_Task description_.
Give every entry again, word for word.

_Record set_.
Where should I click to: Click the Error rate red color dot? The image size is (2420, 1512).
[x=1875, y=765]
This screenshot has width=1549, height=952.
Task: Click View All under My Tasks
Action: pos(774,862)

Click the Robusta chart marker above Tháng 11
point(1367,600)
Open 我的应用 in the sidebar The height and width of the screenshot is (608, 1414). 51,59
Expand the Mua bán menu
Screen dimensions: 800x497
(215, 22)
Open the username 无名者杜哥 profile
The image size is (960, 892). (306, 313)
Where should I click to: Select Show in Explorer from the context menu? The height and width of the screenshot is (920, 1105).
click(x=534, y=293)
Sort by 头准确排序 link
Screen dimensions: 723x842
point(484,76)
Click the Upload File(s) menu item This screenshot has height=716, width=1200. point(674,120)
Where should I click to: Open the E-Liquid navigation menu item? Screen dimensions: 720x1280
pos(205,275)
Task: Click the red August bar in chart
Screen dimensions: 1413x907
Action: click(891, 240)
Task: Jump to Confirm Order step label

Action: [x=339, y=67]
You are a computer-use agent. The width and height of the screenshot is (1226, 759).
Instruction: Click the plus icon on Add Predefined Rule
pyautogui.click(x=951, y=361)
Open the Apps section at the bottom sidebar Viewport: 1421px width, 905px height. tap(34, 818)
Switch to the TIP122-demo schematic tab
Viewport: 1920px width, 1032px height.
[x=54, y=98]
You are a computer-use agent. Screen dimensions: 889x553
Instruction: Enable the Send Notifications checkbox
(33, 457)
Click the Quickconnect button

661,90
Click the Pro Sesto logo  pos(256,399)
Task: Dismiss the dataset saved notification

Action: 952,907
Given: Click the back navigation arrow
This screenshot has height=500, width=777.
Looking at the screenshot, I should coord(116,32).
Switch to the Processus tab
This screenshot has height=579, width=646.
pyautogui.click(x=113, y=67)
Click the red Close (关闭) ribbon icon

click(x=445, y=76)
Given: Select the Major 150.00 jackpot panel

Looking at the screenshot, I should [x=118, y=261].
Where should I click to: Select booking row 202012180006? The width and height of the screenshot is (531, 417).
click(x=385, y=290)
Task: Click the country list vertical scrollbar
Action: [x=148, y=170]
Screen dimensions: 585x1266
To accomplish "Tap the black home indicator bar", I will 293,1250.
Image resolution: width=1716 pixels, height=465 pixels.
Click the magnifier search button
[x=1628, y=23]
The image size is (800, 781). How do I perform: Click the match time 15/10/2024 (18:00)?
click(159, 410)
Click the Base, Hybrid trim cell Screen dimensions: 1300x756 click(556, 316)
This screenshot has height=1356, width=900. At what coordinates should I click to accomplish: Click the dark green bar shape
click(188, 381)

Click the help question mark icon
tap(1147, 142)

_Solved problem_.
Where should I click to: Click the Error rate red color dot? The image size is (2420, 1512).
[x=1875, y=765]
This screenshot has width=1549, height=952.
Task: Click View All under My Tasks
Action: pos(774,862)

Click the Robusta chart marker above Tháng 11
point(1367,600)
Open 我的应用 in the sidebar The height and width of the screenshot is (608, 1414). 51,59
Expand the Mua bán menu
Screen dimensions: 800x497
(215, 22)
Open the username 无名者杜哥 profile
The image size is (960, 892). (306, 313)
Where should I click to: Select Show in Explorer from the context menu? The height and width of the screenshot is (920, 1105).
click(x=534, y=293)
Sort by 头准确排序 link
Screen dimensions: 723x842
point(484,76)
Click the Upload File(s) menu item This screenshot has height=716, width=1200. point(674,120)
Where should I click to: Open the E-Liquid navigation menu item? Screen dimensions: 720x1280
pos(205,275)
Task: Click the red August bar in chart
Screen dimensions: 1413x907
Action: click(891, 240)
Task: Jump to Confirm Order step label

Action: [x=339, y=67]
You are a computer-use agent. The width and height of the screenshot is (1226, 759).
Instruction: Click the plus icon on Add Predefined Rule
pyautogui.click(x=951, y=361)
Open the Apps section at the bottom sidebar Viewport: 1421px width, 905px height. tap(34, 818)
Switch to the TIP122-demo schematic tab
Viewport: 1920px width, 1032px height.
[x=54, y=98]
You are a computer-use agent. Screen dimensions: 889x553
Instruction: Enable the Send Notifications checkbox
(33, 457)
Click the Quickconnect button

661,90
Click the Pro Sesto logo  pos(256,399)
Task: Dismiss the dataset saved notification

Action: 952,907
Given: Click the back navigation arrow
This screenshot has height=500, width=777.
Looking at the screenshot, I should coord(116,32).
Switch to the Processus tab
This screenshot has height=579, width=646.
pyautogui.click(x=113, y=67)
Click the red Close (关闭) ribbon icon

click(x=445, y=76)
Given: Select the Major 150.00 jackpot panel

Looking at the screenshot, I should [x=118, y=261].
Where should I click to: Select booking row 202012180006? The width and height of the screenshot is (531, 417).
click(x=385, y=290)
Task: Click the country list vertical scrollbar
Action: [x=148, y=170]
Screen dimensions: 585x1266
To accomplish "Tap the black home indicator bar", I will 293,1250.
Image resolution: width=1716 pixels, height=465 pixels.
Click the magnifier search button
[x=1628, y=23]
The image size is (800, 781). How do I perform: Click the match time 15/10/2024 (18:00)?
click(159, 410)
Click the Base, Hybrid trim cell Screen dimensions: 1300x756 click(556, 316)
This screenshot has height=1356, width=900. At what coordinates should I click to accomplish: Click the dark green bar shape
click(188, 381)

Click the help question mark icon
tap(1147, 142)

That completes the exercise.